WoolNoose
le 21/07/26
12 vues
J’ai deux fantasmes qui se conjuguent étrangement autant que délicieusement quand je les vis. Le premier, c’est la laine. Pas l’angora ou le mohair, mais la bonne grosse laine bien rustique. Pour commencer par les longues chaussettes qui remonte bien au dessus des genoux et glissent pour s’empiler au dessus des pieds. De bonne grosses chaussettes de laine avec de grosses côtes comme on les portait dans les campagnes quand on était gosses. Puis les combinaisons de laine, les bonnets de laine et les cagoules si épaisses qu’on étouffe dessous. Et puis les couvertures, ces bonnes grosses couvertures de laine bien épaisses, un peu rêches dont j’aime être enveloppé dans plusieurs, puis ligoté de bonnes cordes. Depuis mon enfance, j’essaie toujours de créer des situations où je peux m’enlainer et partager ce goût avec filles et garçons. Ce qui est drôle, c’est que je trouve souvent des partenaires qui ont ce même tropisme sans se l’avouer, mais qui adorent enfiler de bonnes grosses chaussettes et m’étrangler entre leurs jambes.

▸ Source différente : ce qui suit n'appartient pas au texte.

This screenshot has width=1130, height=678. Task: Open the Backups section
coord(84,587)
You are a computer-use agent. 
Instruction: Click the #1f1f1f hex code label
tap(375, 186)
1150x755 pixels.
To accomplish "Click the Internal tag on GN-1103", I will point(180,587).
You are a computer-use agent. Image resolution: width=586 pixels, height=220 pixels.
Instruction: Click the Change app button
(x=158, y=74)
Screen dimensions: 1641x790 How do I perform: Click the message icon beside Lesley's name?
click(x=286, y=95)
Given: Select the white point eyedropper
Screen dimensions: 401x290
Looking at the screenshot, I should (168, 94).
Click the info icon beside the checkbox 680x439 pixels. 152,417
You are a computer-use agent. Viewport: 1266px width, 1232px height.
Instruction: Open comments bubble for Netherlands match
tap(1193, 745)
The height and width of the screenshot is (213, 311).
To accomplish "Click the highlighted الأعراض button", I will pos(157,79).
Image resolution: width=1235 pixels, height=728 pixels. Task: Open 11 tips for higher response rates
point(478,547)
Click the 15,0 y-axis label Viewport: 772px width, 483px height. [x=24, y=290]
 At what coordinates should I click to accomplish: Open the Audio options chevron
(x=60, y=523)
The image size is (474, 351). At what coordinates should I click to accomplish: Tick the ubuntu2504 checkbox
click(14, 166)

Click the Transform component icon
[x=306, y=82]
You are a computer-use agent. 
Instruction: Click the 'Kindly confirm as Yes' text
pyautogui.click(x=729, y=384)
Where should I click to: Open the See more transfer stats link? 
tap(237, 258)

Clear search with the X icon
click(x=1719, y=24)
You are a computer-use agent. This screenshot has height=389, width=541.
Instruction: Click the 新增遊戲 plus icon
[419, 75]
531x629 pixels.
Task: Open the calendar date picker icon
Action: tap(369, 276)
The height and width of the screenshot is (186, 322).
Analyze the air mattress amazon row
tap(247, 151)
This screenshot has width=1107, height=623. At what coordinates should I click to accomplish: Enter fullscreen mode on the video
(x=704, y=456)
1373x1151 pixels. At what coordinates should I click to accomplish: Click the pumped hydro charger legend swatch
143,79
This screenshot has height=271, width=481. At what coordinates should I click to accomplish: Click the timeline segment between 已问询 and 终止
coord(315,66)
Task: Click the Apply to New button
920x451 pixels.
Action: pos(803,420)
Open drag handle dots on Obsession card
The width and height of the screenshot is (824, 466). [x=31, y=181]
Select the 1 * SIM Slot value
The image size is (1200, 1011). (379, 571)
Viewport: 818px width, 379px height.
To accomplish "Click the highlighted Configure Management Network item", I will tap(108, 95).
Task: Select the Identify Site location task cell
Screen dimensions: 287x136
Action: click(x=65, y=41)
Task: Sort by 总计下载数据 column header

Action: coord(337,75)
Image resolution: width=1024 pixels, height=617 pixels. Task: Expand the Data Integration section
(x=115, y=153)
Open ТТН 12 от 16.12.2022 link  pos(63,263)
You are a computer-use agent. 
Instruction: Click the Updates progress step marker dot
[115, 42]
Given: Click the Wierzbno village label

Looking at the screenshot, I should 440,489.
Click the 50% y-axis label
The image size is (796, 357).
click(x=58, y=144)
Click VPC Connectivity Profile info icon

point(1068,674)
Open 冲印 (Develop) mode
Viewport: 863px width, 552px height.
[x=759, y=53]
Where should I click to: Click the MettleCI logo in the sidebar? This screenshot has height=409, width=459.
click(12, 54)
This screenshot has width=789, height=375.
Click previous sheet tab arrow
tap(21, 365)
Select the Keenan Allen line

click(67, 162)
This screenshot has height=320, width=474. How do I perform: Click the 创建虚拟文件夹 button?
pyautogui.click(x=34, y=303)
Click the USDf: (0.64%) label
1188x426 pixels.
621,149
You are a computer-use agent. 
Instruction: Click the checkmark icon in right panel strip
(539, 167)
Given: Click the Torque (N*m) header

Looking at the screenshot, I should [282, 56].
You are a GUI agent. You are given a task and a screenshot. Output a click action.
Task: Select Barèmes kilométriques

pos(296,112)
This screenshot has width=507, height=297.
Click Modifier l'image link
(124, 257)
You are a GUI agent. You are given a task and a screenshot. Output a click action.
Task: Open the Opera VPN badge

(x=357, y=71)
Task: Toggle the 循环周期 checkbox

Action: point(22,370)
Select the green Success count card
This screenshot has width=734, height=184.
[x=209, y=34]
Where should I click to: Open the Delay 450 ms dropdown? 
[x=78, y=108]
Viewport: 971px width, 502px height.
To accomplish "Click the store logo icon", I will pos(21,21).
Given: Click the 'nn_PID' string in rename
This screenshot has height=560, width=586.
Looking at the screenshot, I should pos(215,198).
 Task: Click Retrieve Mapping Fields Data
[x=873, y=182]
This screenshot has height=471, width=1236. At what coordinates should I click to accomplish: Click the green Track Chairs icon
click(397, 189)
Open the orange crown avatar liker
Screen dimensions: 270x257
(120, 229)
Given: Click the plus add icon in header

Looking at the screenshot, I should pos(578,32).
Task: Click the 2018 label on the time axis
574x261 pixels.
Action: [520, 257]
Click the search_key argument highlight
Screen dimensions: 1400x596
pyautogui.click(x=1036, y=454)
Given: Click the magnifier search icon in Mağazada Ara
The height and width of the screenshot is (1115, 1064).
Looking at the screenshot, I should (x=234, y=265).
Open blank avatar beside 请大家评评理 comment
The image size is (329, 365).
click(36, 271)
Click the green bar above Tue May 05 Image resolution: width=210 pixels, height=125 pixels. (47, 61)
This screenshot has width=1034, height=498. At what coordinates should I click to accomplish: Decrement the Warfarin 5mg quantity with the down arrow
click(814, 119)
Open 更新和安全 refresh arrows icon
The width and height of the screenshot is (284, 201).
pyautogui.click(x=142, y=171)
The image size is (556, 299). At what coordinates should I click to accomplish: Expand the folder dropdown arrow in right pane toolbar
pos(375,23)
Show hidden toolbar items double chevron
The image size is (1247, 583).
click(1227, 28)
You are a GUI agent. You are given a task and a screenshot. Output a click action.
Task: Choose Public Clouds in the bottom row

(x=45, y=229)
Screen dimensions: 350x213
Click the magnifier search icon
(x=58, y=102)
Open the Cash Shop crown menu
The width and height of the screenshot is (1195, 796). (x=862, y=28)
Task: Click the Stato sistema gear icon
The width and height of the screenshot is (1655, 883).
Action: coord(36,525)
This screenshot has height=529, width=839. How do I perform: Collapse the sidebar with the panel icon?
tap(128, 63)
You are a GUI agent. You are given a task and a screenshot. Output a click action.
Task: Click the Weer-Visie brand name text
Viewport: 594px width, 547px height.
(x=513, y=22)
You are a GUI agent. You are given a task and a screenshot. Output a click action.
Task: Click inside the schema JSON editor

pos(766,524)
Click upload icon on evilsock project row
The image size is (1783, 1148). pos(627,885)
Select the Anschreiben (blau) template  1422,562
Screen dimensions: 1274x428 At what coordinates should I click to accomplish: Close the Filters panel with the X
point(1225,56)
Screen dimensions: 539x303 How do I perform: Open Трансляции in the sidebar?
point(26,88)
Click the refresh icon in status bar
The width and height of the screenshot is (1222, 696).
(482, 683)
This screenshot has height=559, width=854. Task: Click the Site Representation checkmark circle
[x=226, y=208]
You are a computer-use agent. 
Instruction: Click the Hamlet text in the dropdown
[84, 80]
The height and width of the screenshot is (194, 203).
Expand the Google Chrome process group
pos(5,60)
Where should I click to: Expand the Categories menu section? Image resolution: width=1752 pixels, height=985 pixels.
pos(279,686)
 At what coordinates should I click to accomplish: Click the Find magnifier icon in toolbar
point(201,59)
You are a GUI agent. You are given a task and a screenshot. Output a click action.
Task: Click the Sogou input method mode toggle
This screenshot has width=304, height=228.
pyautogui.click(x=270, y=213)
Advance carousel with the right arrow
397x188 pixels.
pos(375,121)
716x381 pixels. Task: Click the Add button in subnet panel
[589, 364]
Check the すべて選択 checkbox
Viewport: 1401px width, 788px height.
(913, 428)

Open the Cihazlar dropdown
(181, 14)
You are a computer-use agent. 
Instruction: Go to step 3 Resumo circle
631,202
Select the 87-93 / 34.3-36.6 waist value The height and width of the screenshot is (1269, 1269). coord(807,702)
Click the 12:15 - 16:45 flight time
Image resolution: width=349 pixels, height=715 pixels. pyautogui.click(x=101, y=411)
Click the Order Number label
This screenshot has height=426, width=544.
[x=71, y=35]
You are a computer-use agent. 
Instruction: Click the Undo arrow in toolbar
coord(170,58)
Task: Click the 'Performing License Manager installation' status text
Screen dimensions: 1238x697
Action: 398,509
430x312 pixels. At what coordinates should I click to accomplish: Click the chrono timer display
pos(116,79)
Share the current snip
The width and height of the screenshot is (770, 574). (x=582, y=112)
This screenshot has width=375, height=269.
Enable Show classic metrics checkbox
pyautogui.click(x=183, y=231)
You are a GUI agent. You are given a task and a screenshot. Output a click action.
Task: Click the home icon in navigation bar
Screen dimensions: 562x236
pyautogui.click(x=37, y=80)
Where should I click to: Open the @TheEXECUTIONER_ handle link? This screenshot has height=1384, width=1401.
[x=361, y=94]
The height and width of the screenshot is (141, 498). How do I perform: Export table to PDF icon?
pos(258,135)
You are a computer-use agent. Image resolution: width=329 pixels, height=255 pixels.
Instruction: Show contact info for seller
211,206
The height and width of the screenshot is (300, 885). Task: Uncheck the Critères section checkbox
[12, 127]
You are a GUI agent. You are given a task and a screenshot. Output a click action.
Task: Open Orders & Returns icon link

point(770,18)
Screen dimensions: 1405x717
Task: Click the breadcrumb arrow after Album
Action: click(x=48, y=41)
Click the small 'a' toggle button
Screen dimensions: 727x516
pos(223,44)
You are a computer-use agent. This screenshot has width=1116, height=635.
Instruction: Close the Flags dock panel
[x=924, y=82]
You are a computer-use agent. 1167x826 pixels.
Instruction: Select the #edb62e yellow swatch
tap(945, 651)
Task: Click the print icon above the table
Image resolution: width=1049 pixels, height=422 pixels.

Oui, parce que mon second fantasme est la pendaison. Enfin être étranglé par de bonnes grosses cordes de chanvre et de me débattre dans mes liens pour tenter de survivre un peu encore. La pendaison est le supplice sublime qui s’achève dans un torrent de sperme. J’adore voir les pendus se tordre au bout de leurs cordes, le visage violacé et la langue énorme qui sort de la bouche. Ils bavent et ils bandent. Cela se voit dans les supplices en Iran, malgré les pantalons bouffants qu’ils font porter aux pendus qu’ils font tomber d’une chaise ou qu’ils hissent à une grue. Pas question d’une mort immédiate, mais d’interminables convulsions avec les mains liées dans le dos qui tentent de remonter jusqu’à la corde, en vain. J’adore être ainsi couvert de grosse laine, ligoté de cordes épaisses, puis lentement étranglé au bout de la corde, jusqu’à ce qu’une vague d’orgasme m’envahisse et que je jette mon sperme dans le néant.
Dimension: 1200 x 649
Taille: 184.45 Kb
Soyez la première personne à aimer.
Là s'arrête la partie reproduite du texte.